Exercises to complete:
1. In the nfsd_rename thread, rewrite the paragraph beginning "schroedinbug /shroh'din-buhg/" as a short bulleted list that keeps its main facts.
2. Reproduce the portion of the nfsd_rename thread starting at "I'm just wondering" and ending at "this really strange..".
3. Extend the nfsd_rename thread with new text that follows on from its final sentence.

Ahhh. That would be:
===============================================
An extra dput was introduced in nfsd_rename 20 months ago....
time to remove it.
----------- Diffstat output ------------
./fs/nfsd/vfs.c | 1 -
1 files changed, 1 deletion(-)
diff ./fs/nfsd/vfs.c~current~ ./fs/nfsd/vfs.c
--- ./fs/nfsd/vfs.c~current~ 2003-11-05 11:25:45.000000000 +1100
+++ ./fs/nfsd/vfs.c 2003-11-05 11:25:59.000000000 +1100
@@ -1368,7 +1368,6 @@ nfsd_rename(struct svc_rqst *rqstp, stru
nfsd_sync_dir(tdentry);
nfsd_sync_dir(fdentry);
}
- dput(ndentry);
out_dput_new:
dput(ndentry);
==============================================
NeilBrown
On Mon, 10 Nov 2003, Neil Brown wrote:
>
> An extra dput was introduced in nfsd_rename 20 months ago....
>
> time to remove it.
Oh, you stand-up comedian you.
I'm just wondering how the hell this hasn't bit us seriously until now?
What's up?
In other words, your patch certainly looks obviously correct, but it also
looks _so_ obviously correct that my alarm bells are going off. If the
code was quite that broken at counting dentries, how the hell did it ever
work AT ALL?
Call me suspicious, but I find this really strange..
Linus
On Sun, Nov 09, 2003 at 08:09:40PM -0800, Linus Torvalds wrote:
> In other words, your patch certainly looks obviously correct, but it also
> looks _so_ obviously correct that my alarm bells are going off. If the
> code was quite that broken at counting dentries, how the hell did it ever
> work AT ALL?
From Jargon File (4.3.0, 30 APR 2001) [jargon]:
schroedinbug /shroh'din-buhg/ n. [MIT: from the Schroedinger's Cat
thought-experiment in quantum physics] A design or implementation bug in
a program that doesn't manifest until someone reading source or using
the program in an unusual way notices that it never should have worked,
at which point the program promptly stops working for everybody until
fixed. Though (like {bit rot}) this sounds impossible, it happens; some
programs have harbored latent schroedinbugs for years. Compare
{heisenbug}, {Bohr bug}, {mandelbug}.
Hold on to your horses everyone? :)
--
Joshua Kwan
On 9 Nov 2003, Trond Myklebust wrote:
>
> Given that d_free() now uses rcu, and hence defers the actual call to
> kmem_cache_free(), might that not suffice to explain why actual
> consequences are rare?
The thing is, since it gets free'd before all users have let go of their
pointers to it, I'd expect people to now have a pointer to a _totally_
stale entry somewhere.

Exercise data:
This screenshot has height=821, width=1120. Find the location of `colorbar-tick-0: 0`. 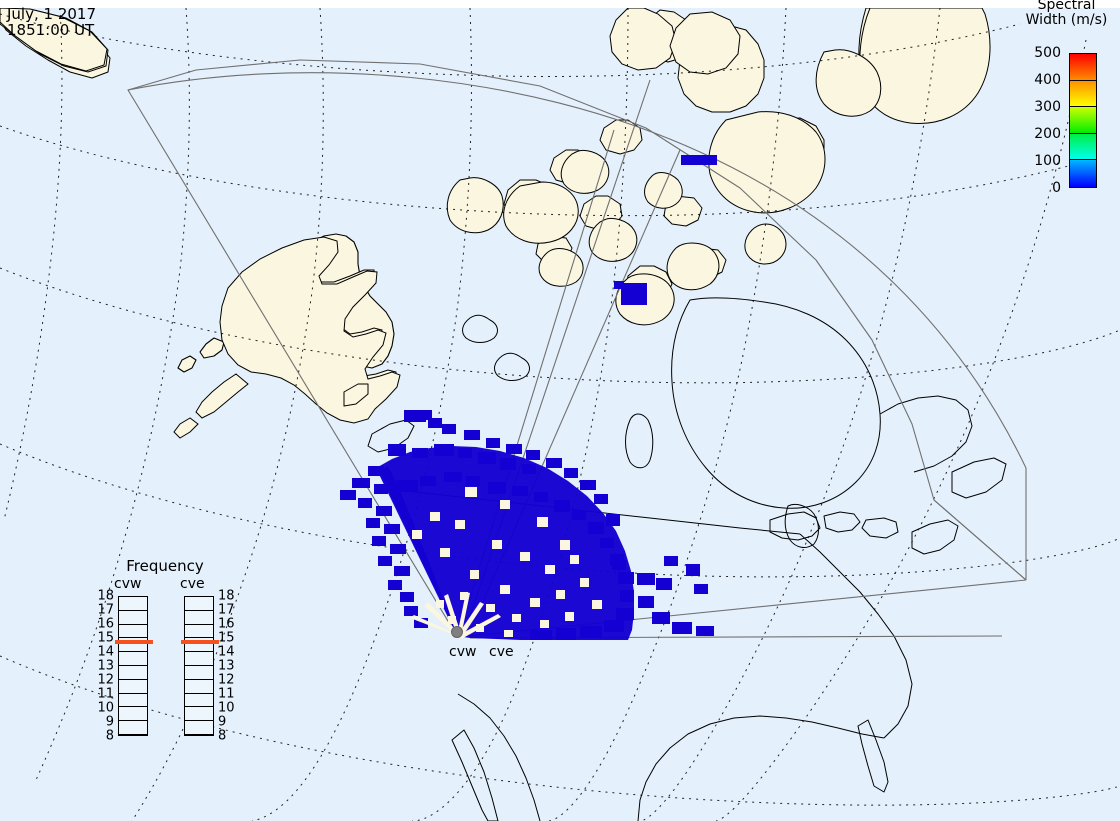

Per-task answers:
1.
- Schroedinbug is an MIT term taken from the Schroedinger's Cat thought experiment in quantum physics.
- It names a design or implementation bug that stays hidden until someone reading the source, or using the program in an unusual way, notices that the program never should have worked.
- Once that happens, the program stops working for everybody until the bug is fixed.
- Like bit rot, this sounds impossible, but it does happen. Some programs have carried latent schroedinbugs for years.
- Related terms: heisenbug, Bohr bug, mandelbug.

2.
I'm just wondering how the hell this hasn't bit us seriously until now?
What's up?
In other words, your patch certainly looks obviously correct, but it also
looks _so_ obviously correct that my alarm bells are going off. If the
code was quite that broken at counting dentries, how the hell did it ever
work AT ALL?
Call me suspicious, but I find this really strange..

3.
Although I guess in 99% of all cases there just won't be any other users
for the new dentry in particular (it might be different if it was the old
dentry that got dropped too much), and clearly it hasn't been noticed for
the last 20 months.
Even so, I'm a bit surprised. But I obviously applied the patch.
Linus
>>>>> " " == Linus Torvalds <[email protected]> writes:
> In other words, your patch certainly looks obviously correct,
> but it also looks _so_ obviously correct that my alarm bells
> are going off. If the code was quite that broken at counting
> dentries, how the hell did it ever work AT ALL?
Given that d_free() now uses rcu, and hence defers the actual call to
kmem_cache_free(), might that not suffice to explain why actual
consequences are rare?
Cheers,
Trond
On Sunday November 9, [email protected] wrote:
>
> On Mon, 10 Nov 2003, Neil Brown wrote:
> >
> > An extra dput was introduced in nfsd_rename 20 months ago....
> >
> > time to remove it.
>
> Oh, you stand-up comedian you.
>
> I'm just wondering how the hell this hasn't bit us seriously until now?
> What's up?
>
> In other words, your patch certainly looks obviously correct, but it also
> looks _so_ obviously correct that my alarm bells are going off. If the
> code was quite that broken at counting dentries, how the hell did it ever
> work AT ALL?
>
> Call me suspicious, but I find this really strange..
>
> Linus
Me too.
I had to read through the code several times, and then find the patch
that introduced the bug and make sure it looked wrong too, which it
does.
The only time that the dentry is used after the dput that reduces
d_count to 0, is that dput is called once more, and it is very soon
and only decrements the count (down to -1).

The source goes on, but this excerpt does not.